23) Eric Soza, QB, UTSA
Back-to-back quarterbacks on the list, Soza was the driving force behind the Roadrunners’ breakout season as the junior from Beeville threw for 1,811 yards and 18 touchdowns (just 3 INTs) and ran for another 326 yards and 6 scores.
He Should Be Higher Because… Plain and simple, he’s the most important player on the Roadrunners’ offense. Consider this: In UTSA’s six wins in which Soza played, he completed 61.4% of his passes for 7.3 yards per attempt; in the two losses Soza participated in, just 51.6% of his passes for 6.7 yards per attempt. As Soza goes, so goes the Roadrunners’ offense.
He Should Be Lower Because… This is still an offense that prides itself on balance – 351 rush plays, 329 pass plays last season – and likes to spread the ball around. Between the stable of running backs and nearly endless list of wide receivers, the pressure is pretty evenly spread out amongst all of the offensive skill players. Think of Soza as the biggest cog in the machine, but a cog nonetheless.
22) Robby Wells, TE, Rice
The first freshman to crack our list, the 6-6, 223-pound tight end out of Katy Taylor capped off a strong high school career with a senior year that included a team-high 48 catches for 518 yards and 11 TDs. He also threw for a touchdown.

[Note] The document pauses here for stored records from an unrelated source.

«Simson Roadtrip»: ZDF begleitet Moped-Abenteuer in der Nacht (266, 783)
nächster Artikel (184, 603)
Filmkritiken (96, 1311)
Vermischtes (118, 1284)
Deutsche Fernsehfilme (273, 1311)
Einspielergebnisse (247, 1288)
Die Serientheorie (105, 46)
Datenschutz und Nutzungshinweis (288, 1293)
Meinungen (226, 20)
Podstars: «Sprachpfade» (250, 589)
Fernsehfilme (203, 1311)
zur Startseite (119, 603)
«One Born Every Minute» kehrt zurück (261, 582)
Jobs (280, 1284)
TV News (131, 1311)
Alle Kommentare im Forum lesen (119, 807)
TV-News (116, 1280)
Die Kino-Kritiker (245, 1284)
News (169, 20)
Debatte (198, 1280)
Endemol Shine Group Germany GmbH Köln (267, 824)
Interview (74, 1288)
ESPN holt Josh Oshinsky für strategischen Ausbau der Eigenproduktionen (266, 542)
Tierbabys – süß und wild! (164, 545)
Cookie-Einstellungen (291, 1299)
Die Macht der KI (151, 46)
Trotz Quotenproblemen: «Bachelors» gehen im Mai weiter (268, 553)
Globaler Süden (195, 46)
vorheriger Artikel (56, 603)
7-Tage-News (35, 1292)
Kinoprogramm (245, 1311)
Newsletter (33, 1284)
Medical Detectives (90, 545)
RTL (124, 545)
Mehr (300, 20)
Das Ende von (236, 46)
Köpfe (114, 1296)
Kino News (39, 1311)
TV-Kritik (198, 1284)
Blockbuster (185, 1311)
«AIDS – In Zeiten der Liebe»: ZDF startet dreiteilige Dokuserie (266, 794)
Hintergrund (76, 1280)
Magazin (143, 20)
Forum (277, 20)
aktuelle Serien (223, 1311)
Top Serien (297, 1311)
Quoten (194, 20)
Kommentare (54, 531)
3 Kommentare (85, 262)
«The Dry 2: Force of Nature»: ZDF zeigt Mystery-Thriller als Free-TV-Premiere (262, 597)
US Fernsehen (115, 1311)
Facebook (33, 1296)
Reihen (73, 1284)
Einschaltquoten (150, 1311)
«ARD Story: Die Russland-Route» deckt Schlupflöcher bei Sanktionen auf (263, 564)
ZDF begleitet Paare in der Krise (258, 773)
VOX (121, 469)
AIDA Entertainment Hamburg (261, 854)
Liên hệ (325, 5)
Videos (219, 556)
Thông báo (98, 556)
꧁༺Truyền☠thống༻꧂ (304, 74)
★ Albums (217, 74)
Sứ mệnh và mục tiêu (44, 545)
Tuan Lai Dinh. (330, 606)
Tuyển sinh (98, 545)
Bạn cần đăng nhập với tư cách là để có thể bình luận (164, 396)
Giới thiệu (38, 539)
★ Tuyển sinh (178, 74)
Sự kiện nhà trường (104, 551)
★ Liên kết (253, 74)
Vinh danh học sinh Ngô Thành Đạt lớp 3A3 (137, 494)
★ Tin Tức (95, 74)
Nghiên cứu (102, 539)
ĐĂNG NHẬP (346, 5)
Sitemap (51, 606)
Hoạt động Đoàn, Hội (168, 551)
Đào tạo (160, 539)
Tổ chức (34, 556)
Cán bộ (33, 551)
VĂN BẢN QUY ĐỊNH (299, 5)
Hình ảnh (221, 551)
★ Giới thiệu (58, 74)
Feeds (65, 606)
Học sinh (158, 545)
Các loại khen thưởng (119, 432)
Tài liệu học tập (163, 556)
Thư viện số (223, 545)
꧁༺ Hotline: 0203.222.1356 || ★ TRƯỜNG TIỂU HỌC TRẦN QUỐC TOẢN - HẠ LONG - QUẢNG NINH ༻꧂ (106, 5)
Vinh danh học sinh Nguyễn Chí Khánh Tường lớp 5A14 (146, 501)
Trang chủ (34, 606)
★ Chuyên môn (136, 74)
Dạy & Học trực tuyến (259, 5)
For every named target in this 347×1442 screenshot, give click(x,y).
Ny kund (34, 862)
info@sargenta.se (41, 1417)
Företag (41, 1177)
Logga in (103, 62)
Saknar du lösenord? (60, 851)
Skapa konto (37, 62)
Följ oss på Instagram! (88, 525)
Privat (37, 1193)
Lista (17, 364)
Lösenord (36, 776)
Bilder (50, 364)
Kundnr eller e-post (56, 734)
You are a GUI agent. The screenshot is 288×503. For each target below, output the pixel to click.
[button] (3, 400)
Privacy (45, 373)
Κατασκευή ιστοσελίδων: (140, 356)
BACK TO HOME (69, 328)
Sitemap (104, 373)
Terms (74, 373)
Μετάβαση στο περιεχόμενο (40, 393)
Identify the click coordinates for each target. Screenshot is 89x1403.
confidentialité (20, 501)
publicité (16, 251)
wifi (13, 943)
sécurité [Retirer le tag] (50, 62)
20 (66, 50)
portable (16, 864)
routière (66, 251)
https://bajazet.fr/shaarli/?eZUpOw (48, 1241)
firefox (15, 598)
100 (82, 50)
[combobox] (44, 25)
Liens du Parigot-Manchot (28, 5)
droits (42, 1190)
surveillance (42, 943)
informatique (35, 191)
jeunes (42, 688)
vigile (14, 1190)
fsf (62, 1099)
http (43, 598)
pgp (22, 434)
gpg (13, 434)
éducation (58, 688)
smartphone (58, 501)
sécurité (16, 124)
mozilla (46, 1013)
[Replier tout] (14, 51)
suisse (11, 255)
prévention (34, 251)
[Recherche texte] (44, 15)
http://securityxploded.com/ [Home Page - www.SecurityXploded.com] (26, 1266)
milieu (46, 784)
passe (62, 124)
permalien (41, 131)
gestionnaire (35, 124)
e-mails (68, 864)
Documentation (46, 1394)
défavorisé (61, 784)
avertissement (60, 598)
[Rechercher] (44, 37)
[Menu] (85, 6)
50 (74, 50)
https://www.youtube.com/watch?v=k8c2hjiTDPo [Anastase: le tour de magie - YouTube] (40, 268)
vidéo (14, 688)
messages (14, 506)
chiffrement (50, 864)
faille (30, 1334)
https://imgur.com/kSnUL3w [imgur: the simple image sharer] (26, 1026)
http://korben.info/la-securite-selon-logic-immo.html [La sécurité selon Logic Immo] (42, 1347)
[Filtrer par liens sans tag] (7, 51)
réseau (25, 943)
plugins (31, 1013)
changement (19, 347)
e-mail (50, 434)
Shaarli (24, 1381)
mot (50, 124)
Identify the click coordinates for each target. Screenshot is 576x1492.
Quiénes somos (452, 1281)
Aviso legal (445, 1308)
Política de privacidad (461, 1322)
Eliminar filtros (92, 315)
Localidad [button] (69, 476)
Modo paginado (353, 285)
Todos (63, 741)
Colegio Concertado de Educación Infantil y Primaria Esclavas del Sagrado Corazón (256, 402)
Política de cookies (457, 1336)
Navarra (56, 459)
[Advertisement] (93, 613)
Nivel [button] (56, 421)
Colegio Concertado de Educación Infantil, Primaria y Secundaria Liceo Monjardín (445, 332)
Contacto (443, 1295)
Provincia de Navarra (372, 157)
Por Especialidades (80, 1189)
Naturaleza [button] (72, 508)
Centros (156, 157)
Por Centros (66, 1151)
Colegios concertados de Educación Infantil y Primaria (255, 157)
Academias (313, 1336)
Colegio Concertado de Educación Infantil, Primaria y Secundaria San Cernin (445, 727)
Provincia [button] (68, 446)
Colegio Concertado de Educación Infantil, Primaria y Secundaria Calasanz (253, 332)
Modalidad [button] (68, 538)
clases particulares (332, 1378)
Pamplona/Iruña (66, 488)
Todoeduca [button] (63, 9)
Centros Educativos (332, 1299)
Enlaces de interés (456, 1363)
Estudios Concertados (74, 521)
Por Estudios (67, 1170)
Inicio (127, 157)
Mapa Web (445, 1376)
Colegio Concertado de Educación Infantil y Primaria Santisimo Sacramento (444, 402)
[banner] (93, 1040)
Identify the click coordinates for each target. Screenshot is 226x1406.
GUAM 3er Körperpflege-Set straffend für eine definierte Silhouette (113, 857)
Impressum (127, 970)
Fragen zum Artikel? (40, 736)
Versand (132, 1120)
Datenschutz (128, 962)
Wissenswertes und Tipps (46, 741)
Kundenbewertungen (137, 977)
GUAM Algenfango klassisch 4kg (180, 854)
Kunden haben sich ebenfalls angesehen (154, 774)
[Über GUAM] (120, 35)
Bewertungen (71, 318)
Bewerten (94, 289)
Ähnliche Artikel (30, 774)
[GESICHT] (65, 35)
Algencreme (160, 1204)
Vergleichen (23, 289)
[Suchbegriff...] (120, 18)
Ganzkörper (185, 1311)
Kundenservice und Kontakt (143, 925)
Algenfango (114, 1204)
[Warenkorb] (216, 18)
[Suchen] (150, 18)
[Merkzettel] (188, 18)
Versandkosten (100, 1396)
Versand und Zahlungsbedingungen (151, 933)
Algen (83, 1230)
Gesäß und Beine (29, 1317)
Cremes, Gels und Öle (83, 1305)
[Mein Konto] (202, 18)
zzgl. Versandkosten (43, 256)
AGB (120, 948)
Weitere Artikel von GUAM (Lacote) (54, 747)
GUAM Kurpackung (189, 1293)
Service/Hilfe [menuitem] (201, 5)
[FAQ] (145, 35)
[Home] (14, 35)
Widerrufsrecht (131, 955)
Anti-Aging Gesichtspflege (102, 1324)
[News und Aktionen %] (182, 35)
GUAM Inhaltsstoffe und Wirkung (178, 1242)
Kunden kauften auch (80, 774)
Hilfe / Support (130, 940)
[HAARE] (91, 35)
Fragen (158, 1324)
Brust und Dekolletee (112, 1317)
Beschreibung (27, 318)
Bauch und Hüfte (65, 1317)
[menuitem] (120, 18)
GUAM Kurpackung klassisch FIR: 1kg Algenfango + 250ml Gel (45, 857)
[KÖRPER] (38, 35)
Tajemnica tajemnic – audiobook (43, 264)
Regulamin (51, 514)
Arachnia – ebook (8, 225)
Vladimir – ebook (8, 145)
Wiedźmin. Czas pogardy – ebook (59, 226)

He Should Be Higher Because… Have you seen what Rice does with their tight ends? In four of the last six years, a tight end has ranked in the top three receivers for the Owls, including in 2010 when the top two receivers were tight ends. The position may be getting phased out thanks to the spread offense, but not on David Bailiff’s watch. And with his frame and relative college-readiness – and the graduation of both Taylor Cook and Luke Wilson -- Wells has a chance to be a big-time factor in the Owls’ offense right away.
He Should Be Lower Because… He’s a freshman. Robby Wells is a heck of an athlete and a big-time playmaker, but he’s a freshman. There’s an opening for him to make an impact, but he’s a freshman. The Owls could really use a guy like Wells, but he’s a freshman. I guess what I’m getting at is that he’s a freshman.
21) Cameron Nwosu, LB, Rice
A streak of two consecutive Owls on this list concludes with the undersized but overachieving linebacker from Klein Forest, who put together a terrific 2012 season, finishing second on the team with 92 tackles while logging 7 TFL, 2.5 sacks, 2 INTs and, remarkably, three blocked PATs (all in the same half).
He Should Be Higher Because… No Rice defender will have a bigger impact than Nwosu. There is a lot of returning talent on defense, but the biggest playmaker is almost assuredly Nwosu, who can make plays from sideline to sideline, get into the backfield, and drop into coverage. He’ll be critical to the linebacker corps.
He Should Be Lower Because… If the Rice defense is going to improve – and it needs to, considering it ranked 84th in total defense last year – it’s going to have to start all around the linebacker corps. The secondary needs to make strides, the defensive front needs to make strides, and even the playcalling needs to make strides. If anything, Nwosu is one of the few constants in the defense, meaning improvement will need to come from without, not from within.
Greg Tepper is the associate editor of Dave Campbell's Texas Football and TexasFootball.com.